So, how low can we get with newer technologies? And the main question, how small can the launch weight be? Is this doable with conventional Soyuz or Proton rocket?

Assume, we might have a coilgun to do trans-Earth injection right from the lunar surface. Delta-v of 2.7 km/s means 90 km of rail and accelerating @ 5g, if I remember my calculations correctly.

Some data from Wikipedia:

• Apollo Lunar Module
• Ascent stage 4,547 kg of which 2,353 kg is propellant
• Descent stage: 10,149 kg (8,200 kg of propellant for 2,500 m/s delta-v)
• Command and Service module
• command module 5,809 kg
• service module 24,523 kg

all together 46,980 kg

• Saturn V
• 1st stage with fuel: 2,300,000 kg
• 2nd stage: 480,000 kg
• 3rd stage: 120,800 kg

The third stage fired only partially (165 + 335 seconds) to get to LEO, and then was used for TLI.

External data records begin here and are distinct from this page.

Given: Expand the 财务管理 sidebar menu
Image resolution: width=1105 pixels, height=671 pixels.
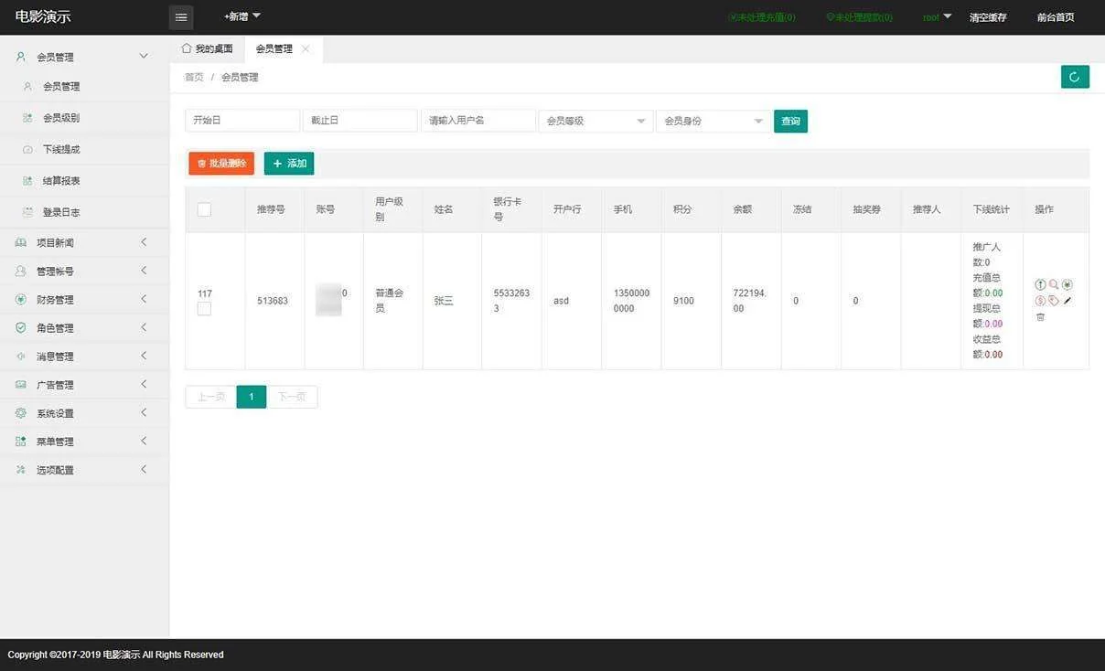Looking at the screenshot, I should [x=84, y=299].
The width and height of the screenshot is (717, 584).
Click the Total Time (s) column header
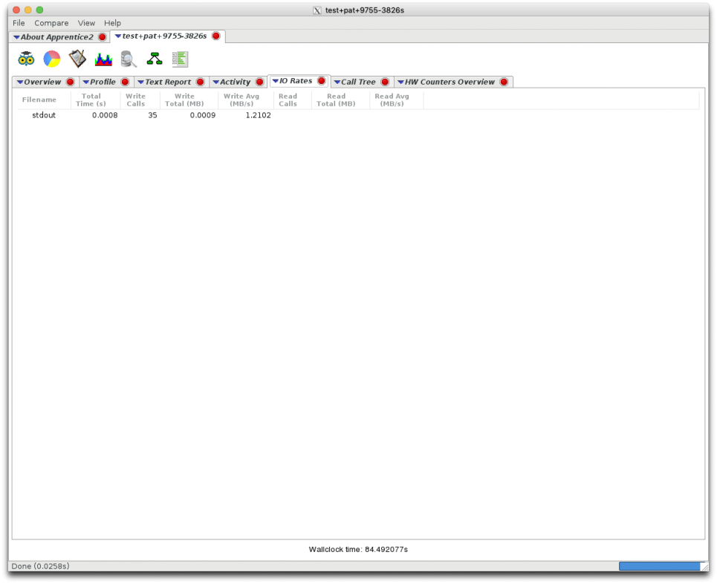point(91,100)
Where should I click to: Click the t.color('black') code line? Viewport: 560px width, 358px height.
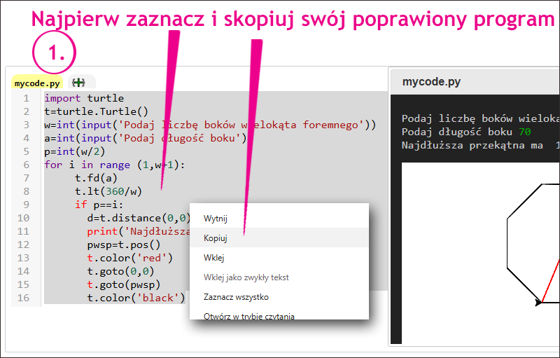(x=135, y=298)
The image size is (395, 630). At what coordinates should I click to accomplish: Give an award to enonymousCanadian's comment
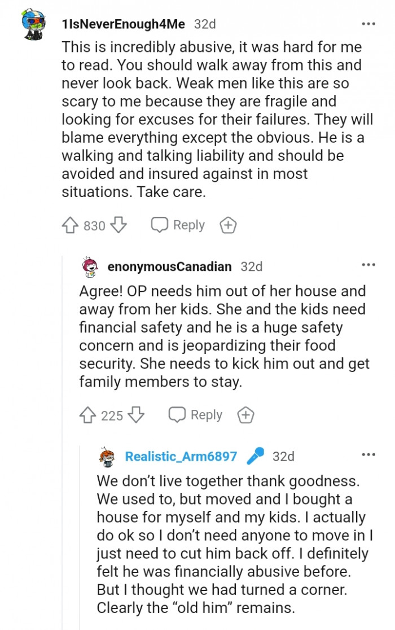(245, 414)
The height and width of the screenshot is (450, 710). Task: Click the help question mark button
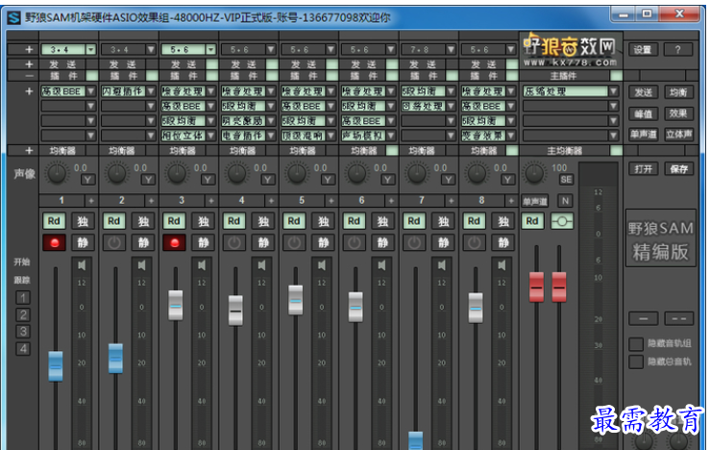677,49
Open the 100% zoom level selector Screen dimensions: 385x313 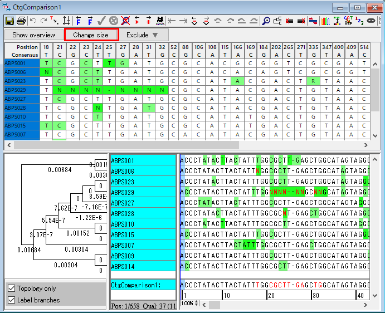[191, 304]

So, 120 tons were sent to LEO, and only 47 tons left after TLI. How low can the latter get?

The lunar module will be orbiting the Moon and reused. This means several tonnes less for TLI and Lunar orbit injection. But the fuel for it has to fly from Earth.

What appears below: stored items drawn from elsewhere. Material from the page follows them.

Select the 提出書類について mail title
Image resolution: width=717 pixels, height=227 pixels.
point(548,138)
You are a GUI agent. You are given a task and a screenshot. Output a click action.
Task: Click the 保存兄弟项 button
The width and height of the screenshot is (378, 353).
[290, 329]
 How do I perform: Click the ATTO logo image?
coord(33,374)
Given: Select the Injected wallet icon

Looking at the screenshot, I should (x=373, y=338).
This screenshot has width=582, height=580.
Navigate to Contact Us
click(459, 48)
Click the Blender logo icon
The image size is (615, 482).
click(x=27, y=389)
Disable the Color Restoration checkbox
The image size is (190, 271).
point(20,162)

If CM gets smaller, this can also make the vehicle lighter.

Service module can be reduced by using inflatable materials, and it can be reused and stored at ISS. So we save 25 tons x 9 km/s (launch from Earth), but add 3km/s of delta-v to park it after the way back.

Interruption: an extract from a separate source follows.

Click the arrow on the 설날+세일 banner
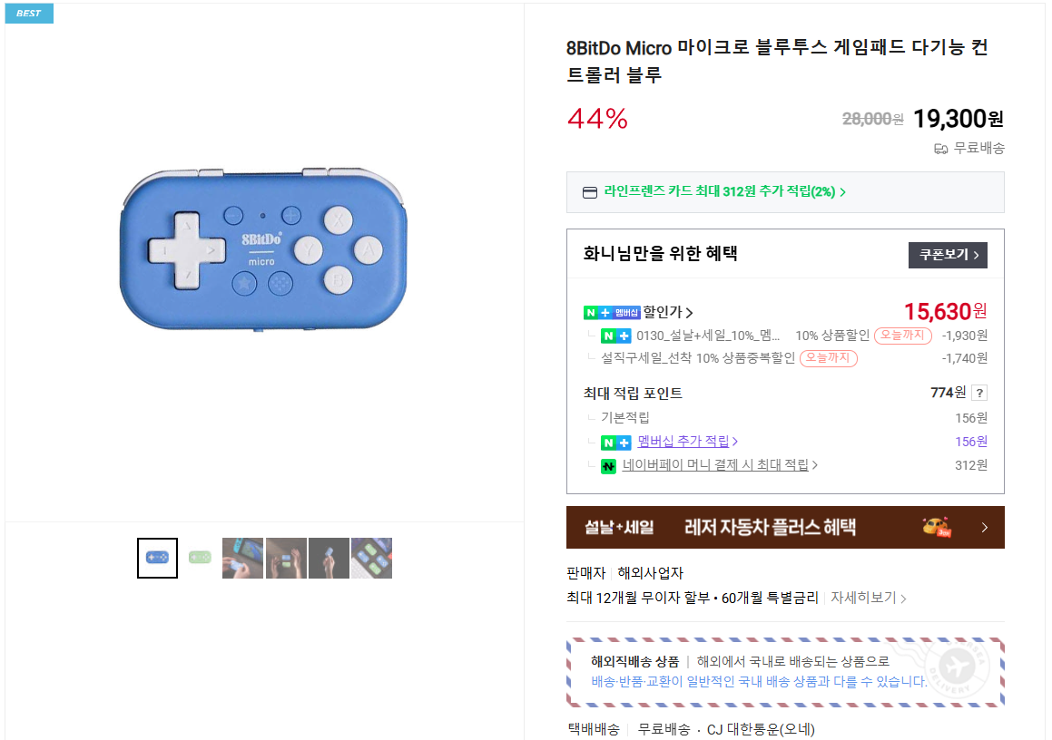This screenshot has height=740, width=1052. coord(984,528)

So, all together, we need to launch

• the Earth landing module (CM analog)
• fuel for
• TLI
• LOI
• lunar landing and takeoff
• TEI
• fuel to park SM in LEO

If coilgun is used, we don't need takeoff and TEI fuel. (Hm... we need to launch the SM back too :)

How much does this weigh?

• You might wanna read this answer on What is the main problem of Luna's base? Why is there a 3rd generation of orbital bases and no Luna base?. I would also like to ask of you not to repost same questions on various Stack Exchange sites. If you feel a question of yours should be migrated, please flag it and specify a custom reason with the option "moderator attention needed" and it will be migrated for you. Thanks! Aug 24 '13 at 21:06
• @TildalWave: Thanks. Physics site members told this is the appropriate place. I can remove it from there if this is such a big deal (although I wanted to keep the comments there). Aug 24 '13 at 22:09
• I made these calculations myself. It gradually becomes an article, so I'll write and post it somewhere and will leave a short summary here. Aug 29 '13 at 19:35

This is rather difficult, but let's see what we can do with it. First of all, let's make a few assumptions.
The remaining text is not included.